Hay gestos que en el fútbol no son inocentes. Y hay otros que, directamente, te marcan y te definen. Gastón Martirena eligió pararse del lado de la chicana barata cuando Racing, a duras penas, eliminó a Peñarol de la Copa Libertadores 2025 y decidió hacer el gesto de “a dormir”. Sobrador, provocador y canchero. No fue casualidad, no fue espontáneo y tampoco fue ingenuo: Martirena es uruguayo, declarado hincha del cuadro blanco y lo hizo para la tribuna. Mucho más ofensivo fue a sabiendas de que es un jugador mediopelo absoluto.

martirena

El problema no es el folklore. El problema es cuando el folklore se convierte en soberbia, en falta de respèto al rival… y después el fútbol te cobra la factura con intereses.

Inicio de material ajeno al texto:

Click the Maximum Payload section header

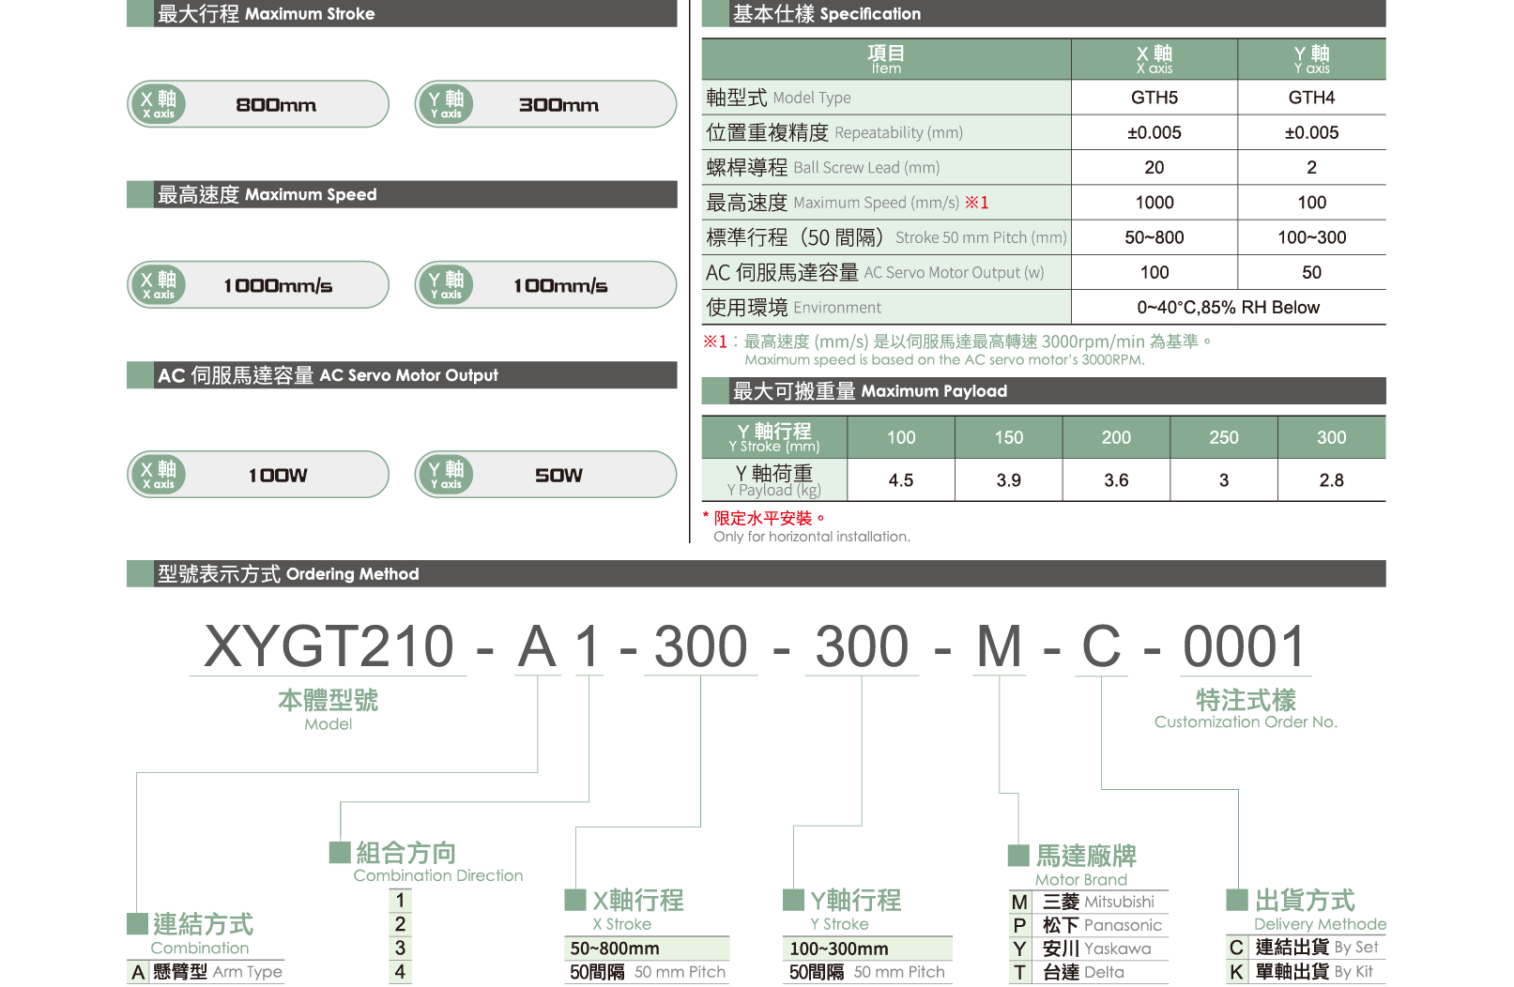click(x=1042, y=391)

Racing llegó a la final con Estudiantes con un objetivo claro: clasificar a la Copa Libertadores 2026. No era un partido más. Era el partido. Y ahí, cuando había que apretar los dientes, aparecer con humildad y entender el contexto, Martirena volvió a ser Martirena, el pecho frío que en Uruguay todos conocemos.

Ingresó en el tramo final, erró su penal y fue uno de los grandes apuntados en la derrota que dejó a la Academia afuera de la Libertadores. “Le hicieron creer que es Neymar”, disparó Azzaro, periodista partidario de Racing, molesto con un jugador que “juega más para él que para el equipo”, que no marca, que se cree wing cuando es lateral y que entra a una final con más ganas de lucirse que de cumplir.

 

Cuando el personaje se come al jugador

El gesto a Peñarol no fue un detalle aislado: fue una muestra de falta de carácter competitivo real. El que está concentrado en ganar no necesita provocar. El que entiende el peso de una camiseta no cancherea. El que respeta el juego habla dentro de la cancha, no con gestos tribuneros. Martirena eligió el camino corto: el del guiño a la tribuna equivocada, el del aplauso fácil, el del “miren qué vivo que soy”. Y el fútbol, que no perdona a los sobradores, lo dejó expuesto en el momento más importante.

Mientras Racing se queda mirando la Libertadores por TV, el gesto vuelve como espejo. Ya no hay sueño ajeno para señalar. Ahora el que quedó dormido fue él.

Hay una diferencia enorme entre tener personalidad y ser sobrador. Entre tener confianza y creerse más de lo que uno es. Entre competir y jugar para la cámara. Martirena cruzó esa línea hace rato, y cuando eso pasa, el jugador deja de ser solución para transformarse en problema. El fútbol argentino —y el sudamericano en general— no perdona a los que no entienden el juego. Y Racing, como bien dijo Azzaro, es un club de dientes apretados, no de cancheritos.

Y la Libertadores 2026… esa verá a Peñarol desde el sillón.